On restart, the pipeline reads the last checkpoint and resumes from that exact position — no duplicates, no data loss, no manual recovery.

Source	Checkpoint identifier
PostgreSQL	LSN (Log Sequence Number)
SQL Server CDC	LSN watermark
SQL Server tlog	Transaction log LSN
MySQL	Binlog position or GTID set
MongoDB	Change Stream resume token

WAL — Write-Ahead Log

The WAL is PostgreSQL’s append-only change log. Every committed transaction is written to the WAL before it’s applied to the data files. Nanosync reads the WAL via a replication slot using the pgoutput logical decoding plugin.

The WAL is PostgreSQL-specific terminology. SQL Server has the transaction log, MySQL has the binlog — all serve the same purpose.

Replication Slot

A replication slot is a PostgreSQL construct that tracks how far a consumer (Nanosync) has read the WAL. The slot prevents PostgreSQL from discarding WAL segments that Nanosync hasn’t consumed yet.

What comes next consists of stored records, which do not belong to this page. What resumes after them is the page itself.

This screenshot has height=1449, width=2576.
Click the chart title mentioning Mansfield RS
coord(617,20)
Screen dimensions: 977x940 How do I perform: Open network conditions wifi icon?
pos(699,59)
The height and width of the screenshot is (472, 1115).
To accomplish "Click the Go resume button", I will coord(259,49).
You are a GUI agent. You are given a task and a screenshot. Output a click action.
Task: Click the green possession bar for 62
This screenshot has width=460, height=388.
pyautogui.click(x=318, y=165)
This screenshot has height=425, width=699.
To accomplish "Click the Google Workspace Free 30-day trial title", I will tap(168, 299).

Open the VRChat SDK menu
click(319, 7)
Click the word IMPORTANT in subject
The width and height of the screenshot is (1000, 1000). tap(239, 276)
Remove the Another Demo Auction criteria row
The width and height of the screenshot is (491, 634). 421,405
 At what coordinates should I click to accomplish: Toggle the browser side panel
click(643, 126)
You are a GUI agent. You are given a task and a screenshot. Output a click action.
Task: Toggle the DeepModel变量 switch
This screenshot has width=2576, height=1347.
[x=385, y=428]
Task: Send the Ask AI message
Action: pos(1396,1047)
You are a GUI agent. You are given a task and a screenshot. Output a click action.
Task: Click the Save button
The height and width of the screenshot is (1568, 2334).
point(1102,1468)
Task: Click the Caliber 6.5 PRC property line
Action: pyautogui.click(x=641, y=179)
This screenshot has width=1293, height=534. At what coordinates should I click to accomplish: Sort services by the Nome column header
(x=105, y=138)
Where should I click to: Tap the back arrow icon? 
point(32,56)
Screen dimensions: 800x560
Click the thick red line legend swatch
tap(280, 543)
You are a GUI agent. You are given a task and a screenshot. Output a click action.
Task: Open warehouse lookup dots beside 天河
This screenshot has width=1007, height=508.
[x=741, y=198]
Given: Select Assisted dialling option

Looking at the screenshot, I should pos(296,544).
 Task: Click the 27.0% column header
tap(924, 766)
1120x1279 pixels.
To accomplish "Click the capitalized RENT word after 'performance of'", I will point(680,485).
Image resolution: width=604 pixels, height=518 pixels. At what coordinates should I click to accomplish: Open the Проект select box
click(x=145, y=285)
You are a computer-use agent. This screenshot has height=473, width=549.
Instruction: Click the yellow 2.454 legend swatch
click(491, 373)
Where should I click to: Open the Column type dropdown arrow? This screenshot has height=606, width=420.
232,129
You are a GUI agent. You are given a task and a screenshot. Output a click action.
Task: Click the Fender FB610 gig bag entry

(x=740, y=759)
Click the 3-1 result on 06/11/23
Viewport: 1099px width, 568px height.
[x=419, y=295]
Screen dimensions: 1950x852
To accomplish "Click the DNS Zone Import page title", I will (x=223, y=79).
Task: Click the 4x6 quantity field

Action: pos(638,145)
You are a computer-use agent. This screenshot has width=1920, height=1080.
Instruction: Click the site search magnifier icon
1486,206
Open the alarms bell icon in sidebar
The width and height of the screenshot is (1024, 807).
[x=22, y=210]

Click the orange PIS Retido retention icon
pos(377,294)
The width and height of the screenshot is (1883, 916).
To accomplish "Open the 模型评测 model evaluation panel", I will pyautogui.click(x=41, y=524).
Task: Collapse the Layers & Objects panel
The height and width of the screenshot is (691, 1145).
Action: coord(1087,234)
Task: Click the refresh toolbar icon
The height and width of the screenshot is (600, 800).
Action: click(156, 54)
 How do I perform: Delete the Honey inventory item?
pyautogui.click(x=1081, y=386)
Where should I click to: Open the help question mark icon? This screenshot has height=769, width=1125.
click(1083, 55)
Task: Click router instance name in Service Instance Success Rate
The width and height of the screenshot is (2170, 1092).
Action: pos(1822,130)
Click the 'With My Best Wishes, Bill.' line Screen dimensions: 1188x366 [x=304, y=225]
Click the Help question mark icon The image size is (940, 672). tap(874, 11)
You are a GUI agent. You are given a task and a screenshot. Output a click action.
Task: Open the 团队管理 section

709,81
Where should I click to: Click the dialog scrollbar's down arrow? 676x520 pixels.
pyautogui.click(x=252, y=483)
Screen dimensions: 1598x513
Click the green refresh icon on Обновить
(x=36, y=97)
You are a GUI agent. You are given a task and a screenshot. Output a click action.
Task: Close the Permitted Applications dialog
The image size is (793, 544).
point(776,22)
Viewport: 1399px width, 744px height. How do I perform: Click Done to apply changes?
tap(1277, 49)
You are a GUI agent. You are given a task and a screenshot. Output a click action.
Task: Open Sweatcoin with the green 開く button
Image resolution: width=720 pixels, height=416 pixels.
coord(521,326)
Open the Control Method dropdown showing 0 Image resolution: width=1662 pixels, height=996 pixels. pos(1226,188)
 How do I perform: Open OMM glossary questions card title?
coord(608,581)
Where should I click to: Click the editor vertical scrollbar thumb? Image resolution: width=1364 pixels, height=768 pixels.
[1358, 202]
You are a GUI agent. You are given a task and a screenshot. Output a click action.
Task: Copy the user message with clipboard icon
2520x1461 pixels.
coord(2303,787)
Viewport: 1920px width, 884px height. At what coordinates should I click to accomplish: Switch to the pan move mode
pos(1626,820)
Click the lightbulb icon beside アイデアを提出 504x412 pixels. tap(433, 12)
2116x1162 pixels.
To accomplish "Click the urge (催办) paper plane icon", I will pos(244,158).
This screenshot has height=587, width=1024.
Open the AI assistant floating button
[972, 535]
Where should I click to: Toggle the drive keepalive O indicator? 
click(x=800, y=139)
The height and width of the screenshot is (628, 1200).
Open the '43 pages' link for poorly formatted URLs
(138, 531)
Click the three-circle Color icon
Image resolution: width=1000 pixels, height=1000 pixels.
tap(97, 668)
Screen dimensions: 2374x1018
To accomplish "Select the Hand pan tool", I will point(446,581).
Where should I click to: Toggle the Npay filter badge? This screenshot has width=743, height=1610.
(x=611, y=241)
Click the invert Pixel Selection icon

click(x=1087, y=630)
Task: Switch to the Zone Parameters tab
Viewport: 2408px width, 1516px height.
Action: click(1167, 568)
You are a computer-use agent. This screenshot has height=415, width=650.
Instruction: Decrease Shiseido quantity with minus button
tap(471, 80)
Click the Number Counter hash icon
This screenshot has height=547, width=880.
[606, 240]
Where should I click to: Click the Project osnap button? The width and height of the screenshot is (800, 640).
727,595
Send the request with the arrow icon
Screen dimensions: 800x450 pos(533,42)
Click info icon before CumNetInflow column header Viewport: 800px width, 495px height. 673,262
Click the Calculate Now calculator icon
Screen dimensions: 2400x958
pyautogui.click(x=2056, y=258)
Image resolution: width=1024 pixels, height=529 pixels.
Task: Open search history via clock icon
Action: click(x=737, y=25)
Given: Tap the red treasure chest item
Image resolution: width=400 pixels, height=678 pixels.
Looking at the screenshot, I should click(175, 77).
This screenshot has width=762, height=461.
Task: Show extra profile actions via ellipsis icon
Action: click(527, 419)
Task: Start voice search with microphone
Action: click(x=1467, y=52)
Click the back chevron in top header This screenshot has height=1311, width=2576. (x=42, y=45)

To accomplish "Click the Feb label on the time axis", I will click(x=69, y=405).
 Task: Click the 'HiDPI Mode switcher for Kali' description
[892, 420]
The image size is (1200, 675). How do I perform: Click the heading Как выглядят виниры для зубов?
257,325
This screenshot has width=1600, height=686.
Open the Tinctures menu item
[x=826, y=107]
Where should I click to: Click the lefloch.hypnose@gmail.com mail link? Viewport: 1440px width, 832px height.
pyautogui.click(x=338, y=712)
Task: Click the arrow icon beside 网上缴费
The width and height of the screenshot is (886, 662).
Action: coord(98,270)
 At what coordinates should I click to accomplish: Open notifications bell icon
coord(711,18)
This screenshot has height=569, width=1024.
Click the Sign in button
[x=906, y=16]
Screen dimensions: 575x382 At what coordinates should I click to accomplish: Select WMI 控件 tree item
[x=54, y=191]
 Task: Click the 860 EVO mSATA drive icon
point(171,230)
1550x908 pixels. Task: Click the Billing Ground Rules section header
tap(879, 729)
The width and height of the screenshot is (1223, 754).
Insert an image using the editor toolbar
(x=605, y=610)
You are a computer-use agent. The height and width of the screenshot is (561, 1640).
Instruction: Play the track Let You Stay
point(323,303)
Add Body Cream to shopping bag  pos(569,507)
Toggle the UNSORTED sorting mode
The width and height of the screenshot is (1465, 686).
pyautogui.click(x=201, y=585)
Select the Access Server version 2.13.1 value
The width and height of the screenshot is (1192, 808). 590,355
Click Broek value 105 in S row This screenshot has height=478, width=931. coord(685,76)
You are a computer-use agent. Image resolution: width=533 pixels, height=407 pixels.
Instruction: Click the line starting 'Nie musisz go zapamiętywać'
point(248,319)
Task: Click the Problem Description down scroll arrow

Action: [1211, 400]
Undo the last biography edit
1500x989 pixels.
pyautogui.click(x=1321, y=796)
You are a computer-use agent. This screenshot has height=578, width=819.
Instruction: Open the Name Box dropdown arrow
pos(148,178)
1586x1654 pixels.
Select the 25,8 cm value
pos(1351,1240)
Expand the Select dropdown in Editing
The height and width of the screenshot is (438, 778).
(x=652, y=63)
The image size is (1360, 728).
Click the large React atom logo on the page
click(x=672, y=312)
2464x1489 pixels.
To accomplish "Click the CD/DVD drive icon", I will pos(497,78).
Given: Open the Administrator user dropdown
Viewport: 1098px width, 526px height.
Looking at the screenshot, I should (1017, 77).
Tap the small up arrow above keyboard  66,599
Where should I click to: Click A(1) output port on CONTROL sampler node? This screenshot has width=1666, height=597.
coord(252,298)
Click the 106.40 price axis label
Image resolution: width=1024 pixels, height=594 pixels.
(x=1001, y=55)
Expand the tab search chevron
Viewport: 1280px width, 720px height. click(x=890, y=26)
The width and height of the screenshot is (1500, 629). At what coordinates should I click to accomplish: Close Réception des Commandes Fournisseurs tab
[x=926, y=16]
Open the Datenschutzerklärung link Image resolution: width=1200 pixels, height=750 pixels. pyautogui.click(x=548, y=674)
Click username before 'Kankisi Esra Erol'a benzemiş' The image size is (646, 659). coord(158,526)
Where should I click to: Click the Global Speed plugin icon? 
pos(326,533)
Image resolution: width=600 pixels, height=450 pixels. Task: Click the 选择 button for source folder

Replication slots retain WAL on disk until acknowledged. If Nanosync is stopped for a long time, WAL can accumulate and fill the disk. Monitor pg_replication_slots.wal_status in production.

Nanosync creates one slot per pipeline automatically (nanosync_slot_<pipeline-name>).

AdaptiveBuffer

The AdaptiveBuffer is Nanosync’s internal micro-batching layer between the CDC decoder and the sink writer. It accumulates Arrow records and flushes when any of these conditions fire:

Size gate — 1,000 events accumulated
Age gate — 100 ms since the last flush
Idle gate — source has gone quiet (no new events)

Arrow records

All events inside Nanosync flow as Apache Arrow columnar records. Arrow is a language-agnostic, zero-copy in-memory format. Using Arrow end-to-end means no JSON marshaling on the hot path and no row-by-row deserialization.

State store

The state store is an embedded SQLite database co-located with the Nanosync binary. It persists checkpoints, schema history, pipeline config, and run history. No external database is required.